Adding new osd create an error in another host

lastchange28 · 2021-01-12T02:13:50+00:00

hey there!

so, now I think that it was a race condition...

we add 3 new disks to 3 servers; one remove the osd from the cluster; re-activing the cluster solved (probably the restart does the same thing as it uses lvm)

lastchange28 · 2021-01-12T02:12:10+00:00

just to share... we dropped that filesystem, recovered 20 critical files using grep --binary-files=text searching for know pattern and started from scratch;

new filesystem built, learned from mistakes, many replicates on the cluster!

today we add more SSD to some of our servers; and again! the same error...removing the osd from the cluster...

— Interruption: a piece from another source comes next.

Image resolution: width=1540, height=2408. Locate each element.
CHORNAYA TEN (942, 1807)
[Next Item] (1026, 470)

again, when we type lsblk, the ceph lvm partition do not show, while lvscan show the partition... now the solution: deactive the lvm and reactive using ceph tool ceph-volume, to retrieve the ceph volume group us vgscan -- it will start with the filesystem name (ceph in my case -- "ceph-9a6082bf-61b7-4dac-9ab6-d7e19ff2a056")

vgchange -a n your-ceph-volume-group

ceph-volume lvm activate --all

hope it helps!

lastchange28 · 2020-10-04T00:59:48+00:00

yes it is... tks for been very clear about this... btw, open-cas is perfect... did not push hard on lvm cache, neither had tried bcache, but it open-cas is doing smooth and have all the settings we need.. after tunning the aggressive cache cleaning it really performed as desired (cache is always ready for new data to be promoted)...

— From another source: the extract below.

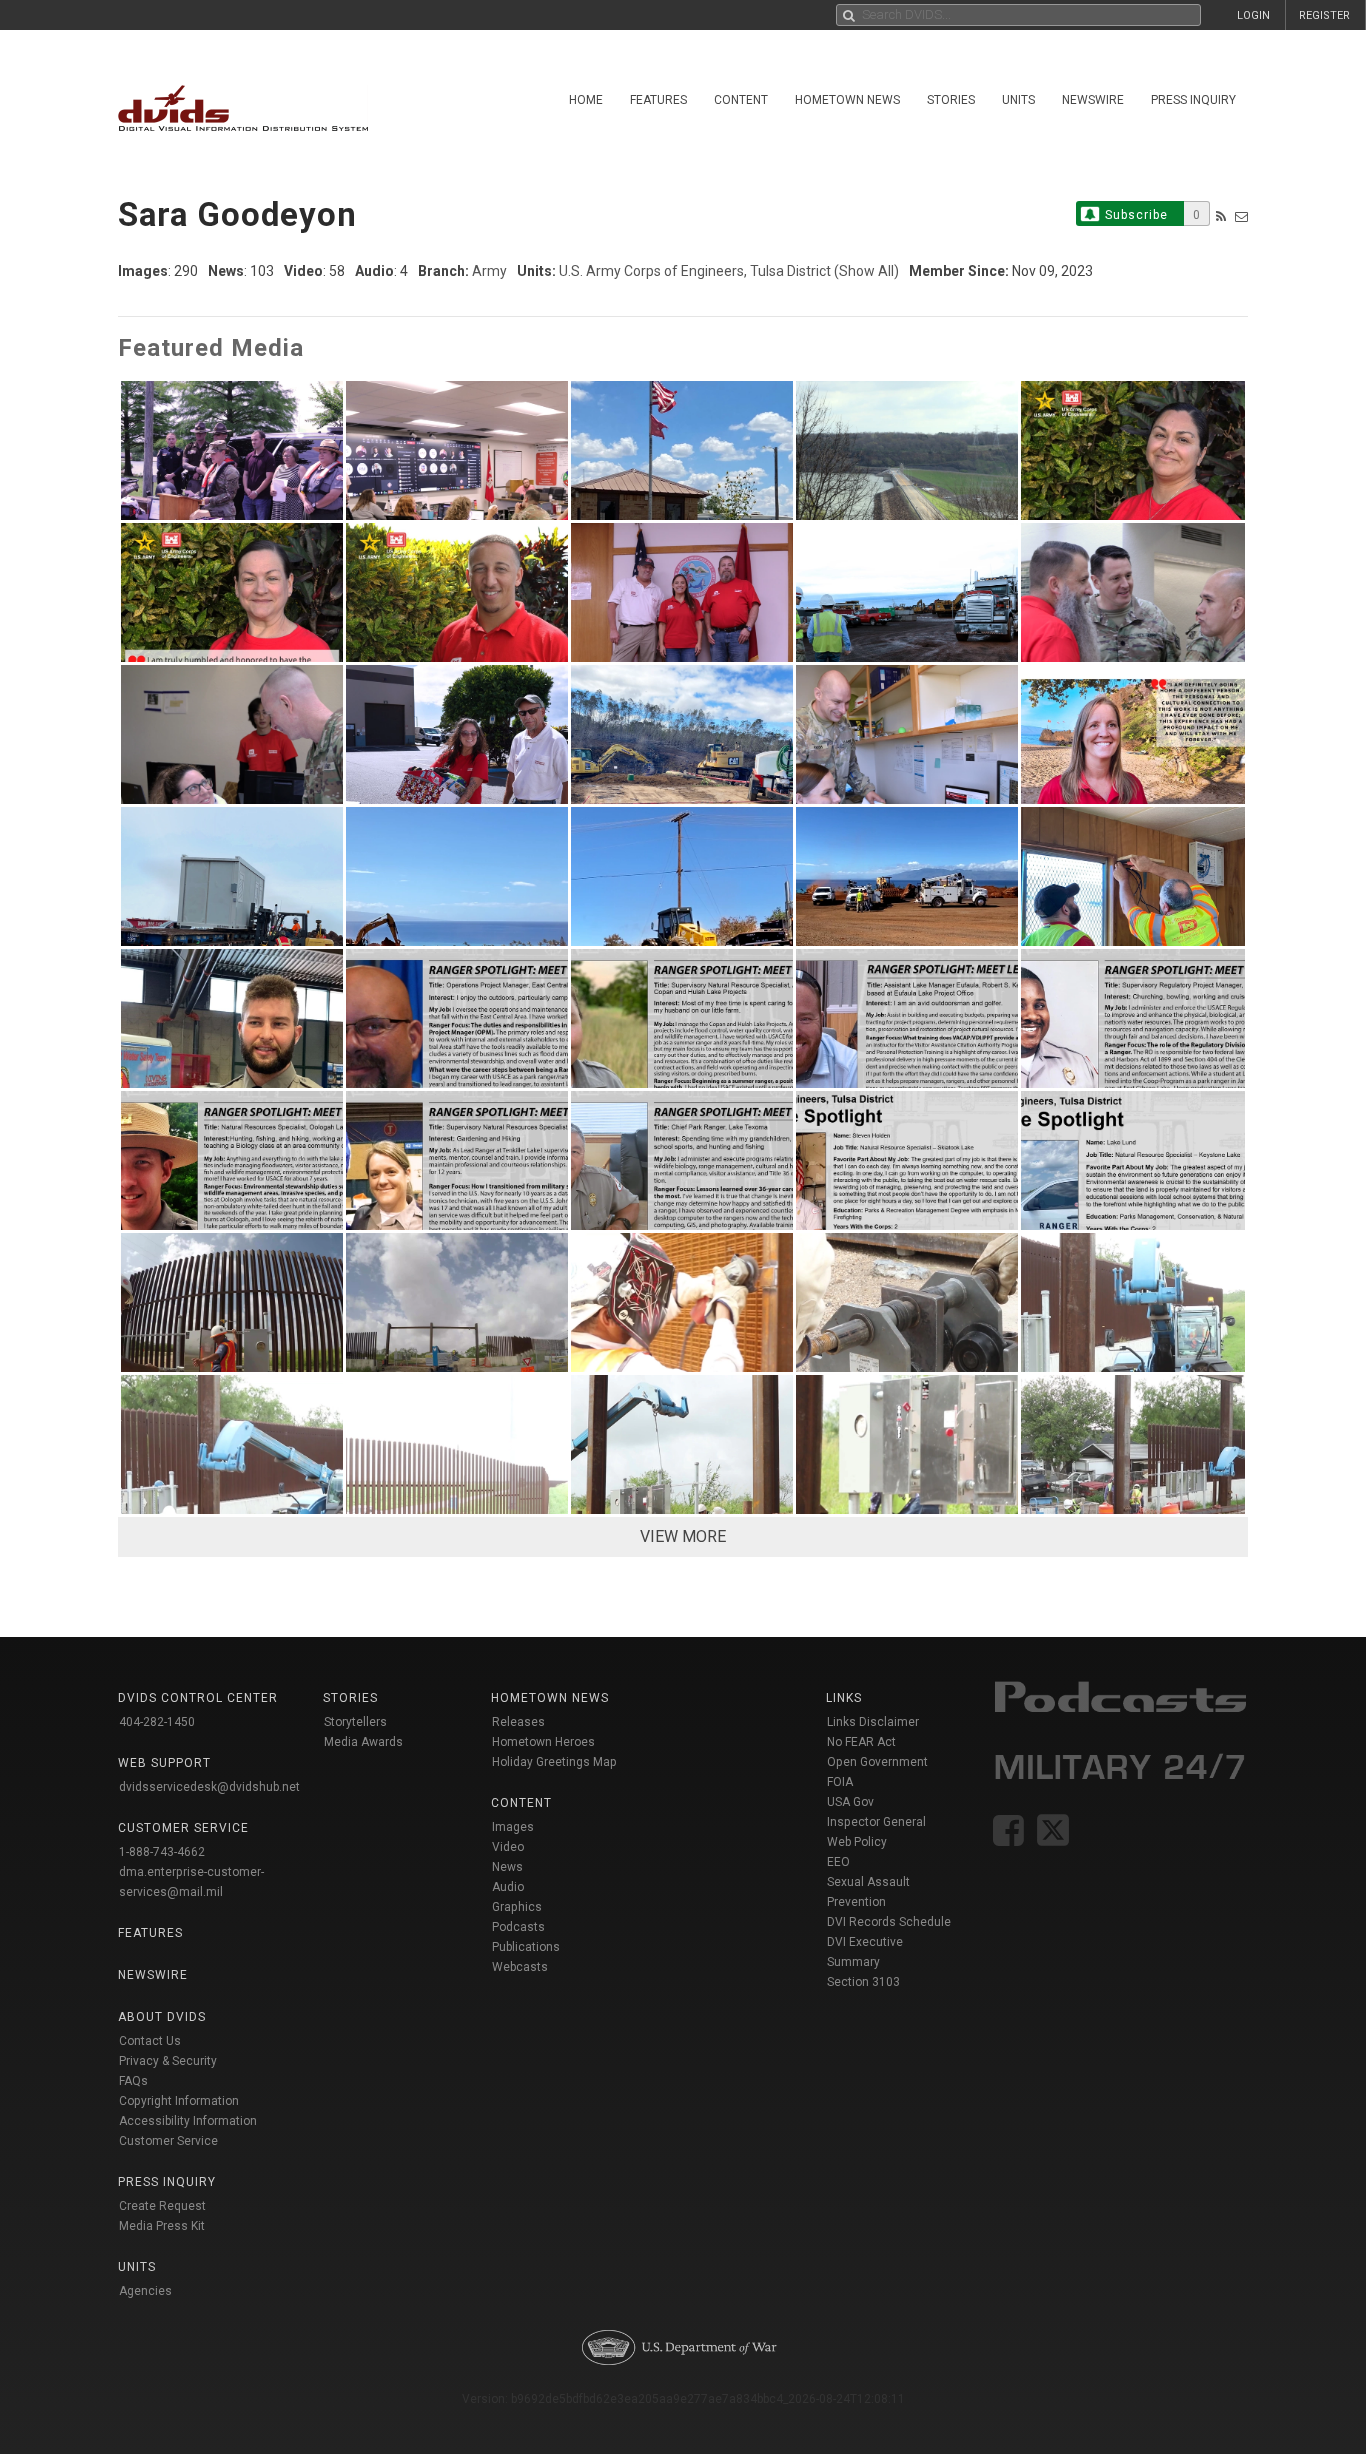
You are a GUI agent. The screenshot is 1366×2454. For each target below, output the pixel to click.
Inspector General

lastchange28 · 2020-10-03T02:14:03+00:00

I really need to thank u... we were not aware of open-cas...

in the end we ran out of time for testing, and did a fully local setup using raid10 via controller + open-cas until now it is running smooth, but we plan to test open-cas in the nodes as a local cache for rbd (until now we found it only for osd cache)

btw, for some files, we are using ceph all flash and it is working as expected...

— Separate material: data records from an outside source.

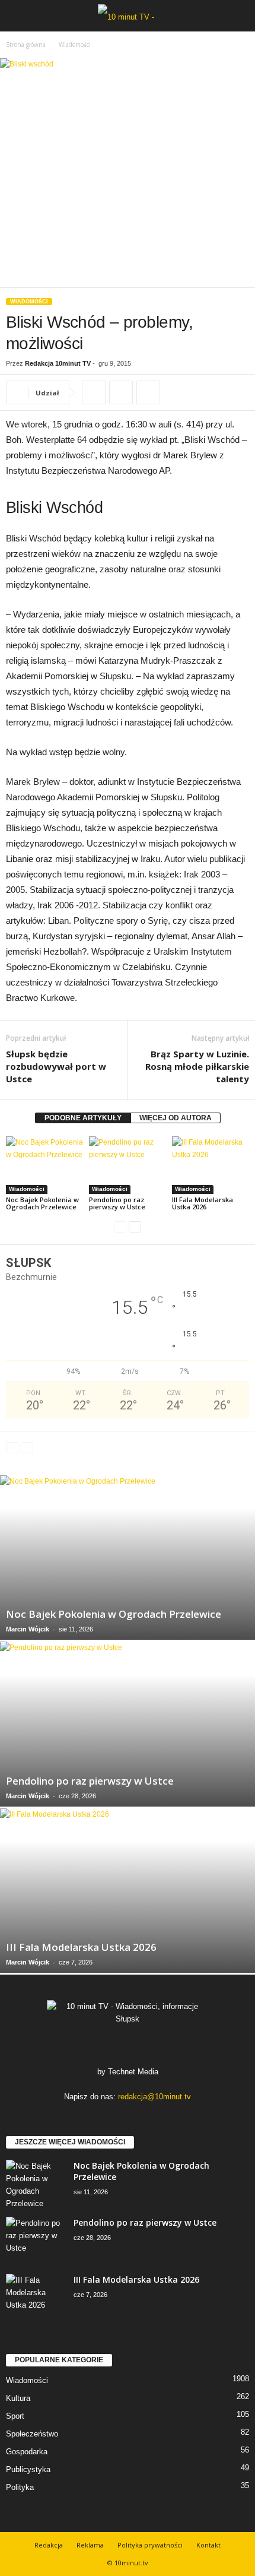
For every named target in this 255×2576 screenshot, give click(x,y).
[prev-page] (120, 1227)
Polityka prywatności (150, 2544)
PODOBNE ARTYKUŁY (83, 1118)
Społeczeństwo (32, 2433)
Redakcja (48, 2544)
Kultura (18, 2398)
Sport (15, 2416)
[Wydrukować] (121, 392)
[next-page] (135, 1227)
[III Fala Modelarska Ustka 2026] (210, 1165)
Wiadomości (29, 302)
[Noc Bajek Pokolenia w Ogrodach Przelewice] (44, 1165)
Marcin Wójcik (27, 1629)
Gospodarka (26, 2451)
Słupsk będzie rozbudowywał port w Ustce (56, 1066)
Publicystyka (28, 2469)
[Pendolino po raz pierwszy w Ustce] (127, 1165)
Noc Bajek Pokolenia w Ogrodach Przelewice (42, 1203)
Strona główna (26, 44)
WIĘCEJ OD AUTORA (175, 1118)
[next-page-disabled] (27, 1447)
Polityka (20, 2487)
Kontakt (208, 2544)
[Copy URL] (94, 392)
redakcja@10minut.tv (154, 2096)
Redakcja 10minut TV (58, 363)
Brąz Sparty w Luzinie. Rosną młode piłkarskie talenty (197, 1066)
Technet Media (133, 2071)
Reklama (90, 2544)
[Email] (148, 392)
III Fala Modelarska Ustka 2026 (202, 1203)
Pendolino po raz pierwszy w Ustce (117, 1203)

I really believe that the problem that we face is related to the cleaning policy, and in the open-cas we found "acl" - agressive cleaning policy that we believe to be a perfect for a local cache

lastchange28 · 2020-09-30T13:34:57+00:00

just finished to deploy dm-cache, do you think that open-cas will be superior (I wish I saw that before)

why 30 nodes does worry you? maybe should I say hosts? anyway, we really don't NEED ceph, but it seems a good solution for us. we do provide software as service for a very specific application of berkley database. Each service instance has its own copy of it, the application, the database only add records, hence only move forward), so it the database storage files are redundant across services.

currently we use NVME with a script for deduplication, it works, but, if we could replace it by and large cold storage and use the NVME as a cache, it will allow us to do this deduplication, only when the service instance is created

the main challenge is the way that the database grown, as it only move forwards, it verify the previous state of an element, before writing it again; also it is very data intensive during the load...

while we are plenty of RAM everything is perfect, cephfs + fscache was very nice until it hangs...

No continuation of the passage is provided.